LA Imports Nearly 85 Percent of Its Water—Can It Change That by Gathering Rain?

Walk the glaring streets of Los Angeles’ San Fernando Valley on a sun-soaked afternoon in a drought year, the dry, brush-covered mountains rising behind you, and it can be easy to feel that you’re in arid country. “Beneath this building, beneath every street, there’s a desert,” said the fictional mayor in the Oscar-winning 1974 movie Chinatown. “Without water the dust will rise up and cover us as though we’d never existed!”

It’s an apocryphal idea. L.A. is not the Mojave but, climatically, more like Athens. Artesian springs, fed by rain in the mountains and hills, used to bubble up around Los Angeles, and farmers and Spanish missionaries grew fruit and olives in the Valley starting in the 18th and 19th centuries.

But the city has a history of treating its own raindrops and rivers as if they were more problematic than valuable. The L.A. River was prone to catastrophic floods in heavy rains, and, in the 20th century, engineers buried, straightened, and paved sections of the riverbed, flushing the water through concrete drainage channels to the Pacific Ocean.
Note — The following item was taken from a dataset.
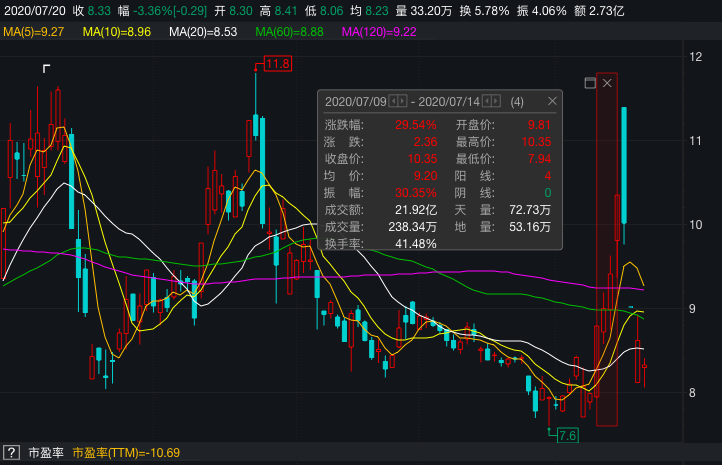The height and width of the screenshot is (465, 722).
Task: Select the MA(5)=9.27 moving average label
Action: coord(35,32)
Then, to quench the thirst of its growing population, Los Angeles undertook a series of engineering feats that pumped water from the eastern Sierra Nevada Mountains, Northern California, and the Colorado River via hundreds of miles of pipes and reservoirs. Now the city typically imports more than 85 percent of its water from afar. And it’s as if the waters of Los Angeles disappeared from the consciousness of locals: Many Angelenos will tell you, mistakenly, that they live in a desert.

Now that story is changing again.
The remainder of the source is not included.